[TEXTO DE ORIGEM]
Cunha e Silva Filho


                      Existem dois tipos de serviços  de saúde no país: a dos que podem ter planos de saúde privada e dos pobres, dos que não podem pagar um plano e, portanto, têm, caso adoeçam, o atendimento em geral precário do serviço público.
                    Há algumas décadas, a saúde pública brasileira tinha alto padrão de atendimento, com médicos competentes e de larga experiência, formados por universidades estaduais e federais, com professores bem-formados, com ingresso através de rigorosos exames de vestibular aos cursos médicos.                              Ainda não havia a proliferação de faculdades de medicina de baixo nível de formação, como em geral acontece com grande parte de faculdades de medicina particulares espelhadas pelos grandes centros urbanos
                     Criei meus filhos sendo tratados por médicos do setor público, antigo INPS.Ainda nem se falava em planos privados. Com o tempo, o atendimento da medicina pública foi caindo de nível até chegar a esta estagnação deplorável em que se encontra hoje,  com hospitais mal equipados, mal administrados, onde falta tudo, até os bons médicos de outrora.
                      Para ser um bom médico, o candidato tem, primeiro, que ter vocação, habilidade para lidar cm pessoas doentes, estar bem informado do desenvolvimento da medicina dos países adiantados, ser estudioso da bibliografia atualizada no campo da medicina, realizar cursos de aperfeiçoamento na sua área, frequentar congressos nacionais e internacionais e ter um espírito devotado à nobre profissão de médico, de médico que nem de longe possa ser imbuído do sentido de lucro,  de mercantilismo ao lidar com a sua profissão.
[/TEXTO DE ORIGEM]
[DADOS REGISTRADOS]
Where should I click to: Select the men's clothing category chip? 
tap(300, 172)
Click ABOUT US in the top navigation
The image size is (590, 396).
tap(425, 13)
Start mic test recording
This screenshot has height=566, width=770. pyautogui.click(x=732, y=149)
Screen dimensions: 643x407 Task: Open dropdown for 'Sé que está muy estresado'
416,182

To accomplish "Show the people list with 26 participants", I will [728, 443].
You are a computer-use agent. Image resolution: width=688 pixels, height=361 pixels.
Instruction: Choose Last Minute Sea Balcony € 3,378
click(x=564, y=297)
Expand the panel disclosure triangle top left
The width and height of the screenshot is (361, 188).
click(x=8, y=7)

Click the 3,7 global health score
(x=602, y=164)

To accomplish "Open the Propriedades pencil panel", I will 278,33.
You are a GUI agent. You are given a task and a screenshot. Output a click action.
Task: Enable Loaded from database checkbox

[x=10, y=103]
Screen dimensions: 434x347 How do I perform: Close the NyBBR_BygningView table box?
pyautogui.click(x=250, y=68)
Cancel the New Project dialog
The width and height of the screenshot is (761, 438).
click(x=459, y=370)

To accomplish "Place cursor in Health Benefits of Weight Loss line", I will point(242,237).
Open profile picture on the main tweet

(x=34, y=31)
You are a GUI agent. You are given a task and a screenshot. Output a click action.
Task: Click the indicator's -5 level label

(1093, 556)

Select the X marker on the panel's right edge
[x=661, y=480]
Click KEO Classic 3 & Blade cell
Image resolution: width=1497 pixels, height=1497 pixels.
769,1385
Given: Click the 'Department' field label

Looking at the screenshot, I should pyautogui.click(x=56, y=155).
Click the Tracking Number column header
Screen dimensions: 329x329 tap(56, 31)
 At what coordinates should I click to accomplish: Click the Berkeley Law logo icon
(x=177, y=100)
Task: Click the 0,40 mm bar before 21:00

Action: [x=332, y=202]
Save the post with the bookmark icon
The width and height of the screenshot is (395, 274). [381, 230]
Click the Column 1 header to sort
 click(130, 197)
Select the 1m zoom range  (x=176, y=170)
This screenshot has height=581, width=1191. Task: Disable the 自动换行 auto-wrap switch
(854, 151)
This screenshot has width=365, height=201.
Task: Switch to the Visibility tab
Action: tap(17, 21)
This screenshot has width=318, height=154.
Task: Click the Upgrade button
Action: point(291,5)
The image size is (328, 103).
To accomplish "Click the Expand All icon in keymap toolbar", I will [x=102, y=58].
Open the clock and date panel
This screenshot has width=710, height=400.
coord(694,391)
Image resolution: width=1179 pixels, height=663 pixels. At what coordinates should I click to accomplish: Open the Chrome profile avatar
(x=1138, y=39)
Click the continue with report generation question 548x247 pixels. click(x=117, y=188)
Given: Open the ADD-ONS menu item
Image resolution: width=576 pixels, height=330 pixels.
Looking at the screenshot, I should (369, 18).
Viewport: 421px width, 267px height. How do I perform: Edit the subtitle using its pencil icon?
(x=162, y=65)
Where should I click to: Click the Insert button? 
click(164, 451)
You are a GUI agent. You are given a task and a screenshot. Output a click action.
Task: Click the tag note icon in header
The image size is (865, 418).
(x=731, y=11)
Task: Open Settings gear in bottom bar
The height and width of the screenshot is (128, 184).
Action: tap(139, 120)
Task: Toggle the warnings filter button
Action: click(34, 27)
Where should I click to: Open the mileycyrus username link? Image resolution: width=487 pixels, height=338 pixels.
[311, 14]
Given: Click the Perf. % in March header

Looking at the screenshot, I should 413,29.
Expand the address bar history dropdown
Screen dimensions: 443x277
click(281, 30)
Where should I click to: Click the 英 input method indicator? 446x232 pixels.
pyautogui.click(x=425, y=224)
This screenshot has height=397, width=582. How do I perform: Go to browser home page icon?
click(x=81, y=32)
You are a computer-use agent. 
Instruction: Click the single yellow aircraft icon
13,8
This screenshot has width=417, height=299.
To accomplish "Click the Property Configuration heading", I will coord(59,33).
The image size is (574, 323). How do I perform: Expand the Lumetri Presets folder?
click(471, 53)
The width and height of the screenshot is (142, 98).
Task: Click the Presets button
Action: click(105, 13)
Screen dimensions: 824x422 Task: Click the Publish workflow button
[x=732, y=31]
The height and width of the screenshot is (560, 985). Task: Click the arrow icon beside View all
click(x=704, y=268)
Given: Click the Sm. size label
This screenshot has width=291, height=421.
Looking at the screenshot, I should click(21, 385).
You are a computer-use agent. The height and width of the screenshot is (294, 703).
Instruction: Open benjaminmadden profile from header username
[/DADOS REGISTRADOS]
TAREFA 1: Segundo o texto sobre a saúde no Brasil, quantos tipos de serviços de saúde existem no país e quais são eles?
TAREFA 2: Devolva, do texto sobre a saúde no Brasil, todo o trecho desde "Cunha e Silva" até "do serviço público.".
TAREFA 3: Retome o texto sobre a saúde no Brasil a partir do ponto em que ele termina.

RESPOSTA 1: Dois: o dos que podem ter planos de saúde privada e o dos pobres, que não podem pagar um plano e dependem do serviço público.

RESPOSTA 2:
Cunha e Silva Filho


                      Existem dois tipos de serviços  de saúde no país: a dos que podem ter planos de saúde privada e dos pobres, dos que não podem pagar um plano e, portanto, têm, caso adoeçam, o atendimento em geral precário do serviço público.

RESPOSTA 3:
                     Pessoalmente, já conheci bons médicos, pacientes, cuidadosos, empáticos que na verdade se interessam pelos pacientes e desejam curá-los, que é o objetivo mais caro ao médico, sem o qual ele não estará eticamente cuprindo à risca  o juramento de Hipócrates (460-370 a. C.), o pai da Medicina.
                    Se alguém pretende cursar medicina para fazer da profissão somente riqueza não se tornará nunca um médico à altura do juramento que faz no ato de cerimônia de formatura.A vaidade, a presunção, a falta de afabilidade junto aos pacientes jamais levarão ao aperfeiçoamento do médico. Além disso, deve ter profunda conduta ética, rigor em dar o diagnóstico, responsabilidade, integridade e comprometimento com a vida dos que estão aos seus cuidados.
                     O país precisa com urgência, - atenção ministério da Educação! - de repensar a formação dos médicos brasileiros, só permitindo o ingresso aos cursos de medicina àqueles que estão intelectualmente preparados em todos os aspectos que envolvem a sua formação científica, exigindo a obrigatoriedade de cada acadêmico passar pela residência médica nos melhores hospitais e institutos de medicina, além de um criterioso exame de provas orais e prática junto ao CRM. Não pode haver leniência com uma profissão que lida com a vida humana.
                   Ontem, leitor, uma criança de quatro anos faleceu em São Paulo. Ela estava com apendicite já em ponto de ser operada, o que lhe foi negado por culpa da negligência e irresponsabilidade médica, que não lhe deu diagnóstico correto, numa peregrinação em quatro hospitais. Em cada um, a criança não conseguiu fazer exames adequados para conclusão do que sofria. Eis aí mais um caso flagrante do descaso de médicos e de gerenciamento hospitalar provocando óbito desnecessário, numa ação criminosa contra os direitos de uma criança que não são respeitados no país.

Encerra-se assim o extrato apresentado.